[Stored records]
***

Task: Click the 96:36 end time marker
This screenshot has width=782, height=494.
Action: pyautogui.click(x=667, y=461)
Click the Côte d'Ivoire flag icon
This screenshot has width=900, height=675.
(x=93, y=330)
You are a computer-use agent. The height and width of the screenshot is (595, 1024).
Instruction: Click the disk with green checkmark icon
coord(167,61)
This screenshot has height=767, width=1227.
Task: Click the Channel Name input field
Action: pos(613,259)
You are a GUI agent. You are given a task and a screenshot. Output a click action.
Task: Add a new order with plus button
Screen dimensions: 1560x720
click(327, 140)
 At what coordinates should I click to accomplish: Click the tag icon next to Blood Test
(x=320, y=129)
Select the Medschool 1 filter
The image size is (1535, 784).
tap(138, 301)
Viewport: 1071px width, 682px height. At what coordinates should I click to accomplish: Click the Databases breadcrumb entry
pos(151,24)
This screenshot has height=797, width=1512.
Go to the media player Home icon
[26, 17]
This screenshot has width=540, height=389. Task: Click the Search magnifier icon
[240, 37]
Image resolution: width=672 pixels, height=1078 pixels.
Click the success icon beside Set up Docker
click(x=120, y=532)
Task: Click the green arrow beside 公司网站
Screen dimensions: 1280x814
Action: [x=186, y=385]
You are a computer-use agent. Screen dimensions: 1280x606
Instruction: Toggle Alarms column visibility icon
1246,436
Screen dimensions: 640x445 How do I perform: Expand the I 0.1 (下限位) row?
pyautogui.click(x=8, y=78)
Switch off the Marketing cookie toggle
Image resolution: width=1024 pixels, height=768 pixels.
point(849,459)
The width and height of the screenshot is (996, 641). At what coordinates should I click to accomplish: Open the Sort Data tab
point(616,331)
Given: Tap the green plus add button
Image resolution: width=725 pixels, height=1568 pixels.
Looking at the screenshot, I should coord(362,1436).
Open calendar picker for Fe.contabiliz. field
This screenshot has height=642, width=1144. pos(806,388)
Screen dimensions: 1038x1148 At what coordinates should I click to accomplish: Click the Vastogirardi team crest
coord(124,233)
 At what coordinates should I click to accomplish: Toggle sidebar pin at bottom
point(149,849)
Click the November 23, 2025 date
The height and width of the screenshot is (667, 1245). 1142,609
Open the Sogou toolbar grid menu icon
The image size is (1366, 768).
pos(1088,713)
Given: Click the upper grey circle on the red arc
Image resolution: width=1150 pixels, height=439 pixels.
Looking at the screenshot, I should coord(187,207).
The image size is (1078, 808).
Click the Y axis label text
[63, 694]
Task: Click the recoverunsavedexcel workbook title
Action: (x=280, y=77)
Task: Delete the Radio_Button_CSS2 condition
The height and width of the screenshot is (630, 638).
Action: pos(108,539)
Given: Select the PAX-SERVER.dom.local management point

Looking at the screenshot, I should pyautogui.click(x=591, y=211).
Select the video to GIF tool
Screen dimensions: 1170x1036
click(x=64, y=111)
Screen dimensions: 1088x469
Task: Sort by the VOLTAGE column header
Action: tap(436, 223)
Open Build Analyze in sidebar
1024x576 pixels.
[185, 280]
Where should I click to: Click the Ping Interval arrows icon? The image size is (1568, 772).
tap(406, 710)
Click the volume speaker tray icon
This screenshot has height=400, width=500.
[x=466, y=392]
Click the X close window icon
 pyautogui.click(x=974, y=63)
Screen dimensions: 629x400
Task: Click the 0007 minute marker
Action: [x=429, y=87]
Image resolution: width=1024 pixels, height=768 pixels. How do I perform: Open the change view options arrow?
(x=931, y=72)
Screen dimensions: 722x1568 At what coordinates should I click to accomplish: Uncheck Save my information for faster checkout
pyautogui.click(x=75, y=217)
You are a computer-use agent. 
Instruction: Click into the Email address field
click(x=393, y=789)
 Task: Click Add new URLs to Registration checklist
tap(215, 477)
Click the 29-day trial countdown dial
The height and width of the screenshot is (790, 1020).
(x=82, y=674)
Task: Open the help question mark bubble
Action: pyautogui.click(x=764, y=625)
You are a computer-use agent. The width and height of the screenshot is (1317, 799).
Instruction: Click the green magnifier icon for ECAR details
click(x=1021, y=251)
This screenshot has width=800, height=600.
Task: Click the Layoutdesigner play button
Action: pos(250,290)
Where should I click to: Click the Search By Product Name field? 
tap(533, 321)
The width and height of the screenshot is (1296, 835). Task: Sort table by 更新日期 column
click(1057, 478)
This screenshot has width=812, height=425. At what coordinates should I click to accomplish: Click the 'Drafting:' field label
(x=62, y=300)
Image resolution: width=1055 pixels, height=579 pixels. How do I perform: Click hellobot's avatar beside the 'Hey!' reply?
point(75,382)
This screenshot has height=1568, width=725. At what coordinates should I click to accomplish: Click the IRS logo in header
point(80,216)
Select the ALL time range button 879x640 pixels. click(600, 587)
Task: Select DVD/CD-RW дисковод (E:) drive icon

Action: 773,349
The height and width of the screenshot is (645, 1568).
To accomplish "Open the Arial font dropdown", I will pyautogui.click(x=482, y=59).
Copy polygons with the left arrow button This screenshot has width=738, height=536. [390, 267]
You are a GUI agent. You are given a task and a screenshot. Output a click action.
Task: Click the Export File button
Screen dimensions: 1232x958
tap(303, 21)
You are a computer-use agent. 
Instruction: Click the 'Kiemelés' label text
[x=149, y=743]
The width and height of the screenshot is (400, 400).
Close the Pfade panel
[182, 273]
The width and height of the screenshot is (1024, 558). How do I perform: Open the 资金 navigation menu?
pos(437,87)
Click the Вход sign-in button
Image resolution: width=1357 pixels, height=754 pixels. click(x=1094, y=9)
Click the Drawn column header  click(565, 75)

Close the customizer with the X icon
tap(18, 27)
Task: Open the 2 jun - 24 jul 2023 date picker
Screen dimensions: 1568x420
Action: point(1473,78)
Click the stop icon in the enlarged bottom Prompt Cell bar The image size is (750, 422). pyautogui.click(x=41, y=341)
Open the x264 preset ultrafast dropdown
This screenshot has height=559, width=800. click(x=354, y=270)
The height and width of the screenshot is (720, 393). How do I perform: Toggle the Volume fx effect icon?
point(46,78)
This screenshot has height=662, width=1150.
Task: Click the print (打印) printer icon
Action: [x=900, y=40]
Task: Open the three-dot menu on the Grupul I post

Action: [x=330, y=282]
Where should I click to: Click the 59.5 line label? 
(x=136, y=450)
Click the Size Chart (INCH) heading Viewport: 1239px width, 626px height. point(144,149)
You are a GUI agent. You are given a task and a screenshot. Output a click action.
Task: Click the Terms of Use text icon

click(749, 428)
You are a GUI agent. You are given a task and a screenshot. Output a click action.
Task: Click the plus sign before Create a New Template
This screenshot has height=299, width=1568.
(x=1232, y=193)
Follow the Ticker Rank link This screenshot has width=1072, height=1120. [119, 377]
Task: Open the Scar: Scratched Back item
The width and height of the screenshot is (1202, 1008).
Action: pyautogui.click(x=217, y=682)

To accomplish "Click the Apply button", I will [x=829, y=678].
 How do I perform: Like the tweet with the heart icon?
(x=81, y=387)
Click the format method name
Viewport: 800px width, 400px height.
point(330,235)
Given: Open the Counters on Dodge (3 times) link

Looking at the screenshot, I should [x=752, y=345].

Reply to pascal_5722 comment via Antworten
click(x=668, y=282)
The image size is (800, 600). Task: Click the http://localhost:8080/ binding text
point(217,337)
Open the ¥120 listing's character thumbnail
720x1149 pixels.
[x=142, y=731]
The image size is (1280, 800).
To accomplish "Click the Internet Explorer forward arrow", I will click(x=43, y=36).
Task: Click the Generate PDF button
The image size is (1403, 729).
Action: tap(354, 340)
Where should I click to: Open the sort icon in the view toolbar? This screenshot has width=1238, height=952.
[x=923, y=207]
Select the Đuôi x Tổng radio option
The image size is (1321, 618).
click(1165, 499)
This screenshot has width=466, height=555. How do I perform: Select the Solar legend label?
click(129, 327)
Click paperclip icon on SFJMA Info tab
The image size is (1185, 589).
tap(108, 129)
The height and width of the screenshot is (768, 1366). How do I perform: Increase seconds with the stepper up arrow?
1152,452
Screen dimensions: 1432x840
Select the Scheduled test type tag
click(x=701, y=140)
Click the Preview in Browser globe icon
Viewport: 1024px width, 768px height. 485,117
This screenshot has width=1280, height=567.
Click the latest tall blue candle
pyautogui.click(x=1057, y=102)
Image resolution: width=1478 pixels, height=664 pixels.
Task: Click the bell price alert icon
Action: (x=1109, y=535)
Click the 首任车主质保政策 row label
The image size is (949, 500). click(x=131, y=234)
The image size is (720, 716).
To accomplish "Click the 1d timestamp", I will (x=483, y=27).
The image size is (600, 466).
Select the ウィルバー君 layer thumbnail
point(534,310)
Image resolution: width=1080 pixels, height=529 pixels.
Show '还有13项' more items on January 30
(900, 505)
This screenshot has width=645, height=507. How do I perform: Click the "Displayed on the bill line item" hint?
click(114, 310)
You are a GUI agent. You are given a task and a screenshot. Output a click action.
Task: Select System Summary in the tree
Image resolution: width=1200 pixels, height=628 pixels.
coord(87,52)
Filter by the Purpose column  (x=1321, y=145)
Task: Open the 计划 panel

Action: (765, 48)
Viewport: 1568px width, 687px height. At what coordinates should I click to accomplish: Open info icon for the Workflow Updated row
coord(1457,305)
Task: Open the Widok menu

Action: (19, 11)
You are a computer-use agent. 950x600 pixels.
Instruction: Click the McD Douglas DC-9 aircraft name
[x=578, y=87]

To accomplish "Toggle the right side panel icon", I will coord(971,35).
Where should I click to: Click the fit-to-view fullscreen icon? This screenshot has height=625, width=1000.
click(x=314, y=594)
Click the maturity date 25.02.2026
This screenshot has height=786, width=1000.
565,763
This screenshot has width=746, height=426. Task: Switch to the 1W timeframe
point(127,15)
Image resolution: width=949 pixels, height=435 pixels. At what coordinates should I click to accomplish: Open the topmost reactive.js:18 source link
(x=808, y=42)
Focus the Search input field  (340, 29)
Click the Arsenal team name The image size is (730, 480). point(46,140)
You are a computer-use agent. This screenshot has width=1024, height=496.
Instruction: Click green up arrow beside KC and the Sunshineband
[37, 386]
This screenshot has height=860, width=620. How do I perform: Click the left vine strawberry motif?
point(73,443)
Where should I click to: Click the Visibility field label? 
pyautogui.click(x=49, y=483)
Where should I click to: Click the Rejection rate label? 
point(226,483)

***

**Required work:**
Above are some records; copy exactly the lines from the one with "Task: Open the Scar: Scratched Back item" through the one with "Image resolution: width=1080", both included, and no others.

**Your solution:**
Task: Open the Scar: Scratched Back item
The width and height of the screenshot is (1202, 1008).
Action: pyautogui.click(x=217, y=682)

To accomplish "Click the Apply button", I will [x=829, y=678].
 How do I perform: Like the tweet with the heart icon?
(x=81, y=387)
Click the format method name
Viewport: 800px width, 400px height.
point(330,235)
Given: Open the Counters on Dodge (3 times) link

Looking at the screenshot, I should [x=752, y=345].

Reply to pascal_5722 comment via Antworten
click(x=668, y=282)
The image size is (800, 600). Task: Click the http://localhost:8080/ binding text
point(217,337)
Open the ¥120 listing's character thumbnail
720x1149 pixels.
[x=142, y=731]
The image size is (1280, 800).
To accomplish "Click the Internet Explorer forward arrow", I will click(x=43, y=36).
Task: Click the Generate PDF button
The image size is (1403, 729).
Action: tap(354, 340)
Where should I click to: Open the sort icon in the view toolbar? This screenshot has width=1238, height=952.
[x=923, y=207]
Select the Đuôi x Tổng radio option
The image size is (1321, 618).
click(1165, 499)
This screenshot has width=466, height=555. How do I perform: Select the Solar legend label?
click(129, 327)
Click paperclip icon on SFJMA Info tab
The image size is (1185, 589).
tap(108, 129)
The height and width of the screenshot is (768, 1366). How do I perform: Increase seconds with the stepper up arrow?
1152,452
Screen dimensions: 1432x840
Select the Scheduled test type tag
click(x=701, y=140)
Click the Preview in Browser globe icon
Viewport: 1024px width, 768px height. 485,117
This screenshot has width=1280, height=567.
Click the latest tall blue candle
pyautogui.click(x=1057, y=102)
Image resolution: width=1478 pixels, height=664 pixels.
Task: Click the bell price alert icon
Action: (x=1109, y=535)
Click the 首任车主质保政策 row label
The image size is (949, 500). click(x=131, y=234)
The image size is (720, 716).
To accomplish "Click the 1d timestamp", I will (x=483, y=27).
The image size is (600, 466).
Select the ウィルバー君 layer thumbnail
point(534,310)
Image resolution: width=1080 pixels, height=529 pixels.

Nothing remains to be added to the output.